This makes sense: The TU Delft wants to have copies of all the papers that its employees produce, and make sure that the TU Delft stakeholders, i.e. the Dutch citizens, can access all results. Note that TU Delft insists on post-prints that include reviewer-induced modifications.

The Dutch national science foundation NWO has a preference for gold open access, but accepts green open access if that’s impossible (“Encourage Gold, require immediate Green“).

What is a good place for self-archiving?

It depends on your needs.

Your employer may require that you use your institutional repository (such as the TU Delft Repository). This still allows you to post a version elsewhere as well.

Subject repositories such as arXiv offer good visibility to your peers. In fields like physics using arXiv is very common, whereas in Computer Science this is less so. A good thing about arXiv is that it permits versioning, making it possible to submit a pre-print first, which can then later be extended with the post-print. You can use several licenses. If you intend publishing your paper, however, you should adopt arXiv’s Non-Exclusive Distribution license (which just allows arXiv to distribute the paper) instead of the more generous Creative Commons license — which would likely conflict with the copyright claims of the publisher of the refereed paper.

Your personal home page is a good place if you want to offer an overview of your own research. Home page URLs may not be very permanent though, so as an approach to self archiving it is less ideal.

Can I use PeerJ Preprints for Self-Archiving?

Probably not — and it’s also not what PeerJ Preprints are intended for.

PeerJ Preprints is a commercial eprint server requiring a Creative Commons license. It is intended to share drafts that have not yet been peer reviewed for formal publication.

It offers good visibility (a preprint on goto statements attracted 15,000 views), and a smooth user interface for posting comments and receiving feedback. Articles can not be removed once uploaded.

The PeerJ Preprint service is compatible with other golden open access publishers (such as PeerJ itself or Usenix).

The PeerJ Preprint service, however, is incompatible with most other publishers (such as ACM, IEEE, or Springer) because (1) the service is commercial; (2) the service requires Creative Commons as license; (3) preprints once posted cannot be removed.

So, if you want to abide with the rules, uploading a pre-print to PeerJ Preprints severely limits your subsequent publication options.

Can I use ResearchGate or Academia.edu for Self-Archiving?

No — unless you only work with liberal publishers with permissive licenses such as Creative Commons.

ResearchGate and Academia.edu are researcher social networks that also offer self-archiving features. As they are commercial repositories, most publishers will not allow sharing your paper on these networks.

The ResearchGate copyright pages provide useful information on this.

The Academia.edu copyright pages state the following:

Many journals will also allow an author to retain rights to all pre-publication drafts of his or her published work, which permits the author to post a pre-publication version of the work on Academia.edu. According to Sherpa, which tracks journal publishers’ approach to copyright, 90% of journals allow uploading of either the pre-print or the post-print of your paper.

This seems misleading to me: Most publishers explicitly dis-allow posting preprints to commercial repositories such as Academia.edu.

In both cases, the safer route is to use permitted places such as your home page or institutional repository for self-archiving, and only share links to your papers with ResearchGate or Academia.edu.

Which version(s) should I self-archive?

It depends.

Publishing a pre-print as soon as it is ready has several advantages:

  • You can receive rapid feedback on a version that is available early.

  • You can extend your pre-print with an appendix, containing material (e.g., experimental data) that does not fit in a paper that you’d submit to a journal

  • It allows you to claim ownership of certain ideas before your competition.

  • You offer most value to society since you allow anyone to benefit as early as possible from your hard work

Nevertheless, publishing a post-print only can also make sense:

  • You may want to keep some results or data secret from your competition until your paper is actually accepted for publication.

  • You may want to avoid confusion between different versions (pre-print versus post-print).

  • You may be scared to leave a trail of rejected versions submitted to different venues.
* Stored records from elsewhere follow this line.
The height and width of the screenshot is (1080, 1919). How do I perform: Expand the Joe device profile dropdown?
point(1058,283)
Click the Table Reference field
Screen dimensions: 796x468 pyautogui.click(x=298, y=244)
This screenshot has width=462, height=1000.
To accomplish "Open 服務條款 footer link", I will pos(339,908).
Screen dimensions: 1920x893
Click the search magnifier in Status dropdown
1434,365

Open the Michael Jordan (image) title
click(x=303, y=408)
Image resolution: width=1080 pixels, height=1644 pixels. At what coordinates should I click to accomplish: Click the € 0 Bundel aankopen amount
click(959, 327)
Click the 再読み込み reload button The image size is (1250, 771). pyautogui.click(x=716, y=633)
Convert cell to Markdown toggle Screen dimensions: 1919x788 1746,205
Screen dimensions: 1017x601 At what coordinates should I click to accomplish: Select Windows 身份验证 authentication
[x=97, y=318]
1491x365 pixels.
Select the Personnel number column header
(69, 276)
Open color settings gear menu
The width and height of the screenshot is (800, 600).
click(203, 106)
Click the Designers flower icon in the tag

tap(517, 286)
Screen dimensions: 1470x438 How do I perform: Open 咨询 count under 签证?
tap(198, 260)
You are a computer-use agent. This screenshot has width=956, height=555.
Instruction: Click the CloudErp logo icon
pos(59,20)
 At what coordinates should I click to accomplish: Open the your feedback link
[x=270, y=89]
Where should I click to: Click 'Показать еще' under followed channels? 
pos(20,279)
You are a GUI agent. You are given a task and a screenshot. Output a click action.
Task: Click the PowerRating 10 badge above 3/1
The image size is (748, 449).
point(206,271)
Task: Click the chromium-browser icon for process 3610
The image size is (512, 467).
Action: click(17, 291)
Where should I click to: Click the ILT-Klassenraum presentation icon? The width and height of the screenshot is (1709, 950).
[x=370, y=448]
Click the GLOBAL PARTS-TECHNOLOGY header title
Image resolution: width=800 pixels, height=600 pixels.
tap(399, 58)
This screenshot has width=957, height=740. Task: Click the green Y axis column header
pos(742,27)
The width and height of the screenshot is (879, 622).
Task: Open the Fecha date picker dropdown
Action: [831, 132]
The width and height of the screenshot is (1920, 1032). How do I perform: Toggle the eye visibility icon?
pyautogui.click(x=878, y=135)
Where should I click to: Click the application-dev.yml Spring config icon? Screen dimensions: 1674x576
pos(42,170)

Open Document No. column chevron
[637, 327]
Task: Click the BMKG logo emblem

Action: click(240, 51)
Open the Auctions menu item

For these reasons, and primarily to avoid confusion, I typically share just the post-print: The camera-ready version that I create and submit to the publisher is also the version that I self-archive as post-print.

What does Gold Open Access add to Green Open Access?

For open access, gold is better than green since:

  • it removes the burden of making articles publicly available from the researcher to the publisher.
  • it places a paper in a venue that is entirely open access. Thus, also other papers improving upon, or referring to your paper (published in the same journal) will be open access too.
  • gold typically implies green, i.e., the license of the journal is similar to Creative Commons, allowing anyone, including the authors, to share a copy under the condition of proper attribution.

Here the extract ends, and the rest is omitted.